Input Start Marker

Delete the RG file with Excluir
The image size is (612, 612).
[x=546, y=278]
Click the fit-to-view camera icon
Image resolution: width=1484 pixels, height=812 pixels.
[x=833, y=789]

Input End Marker

* _What you have to do_: For this exercise, restate every record word for word.

* _The completed task_:
Delete the RG file with Excluir
The image size is (612, 612).
[x=546, y=278]
Click the fit-to-view camera icon
Image resolution: width=1484 pixels, height=812 pixels.
[x=833, y=789]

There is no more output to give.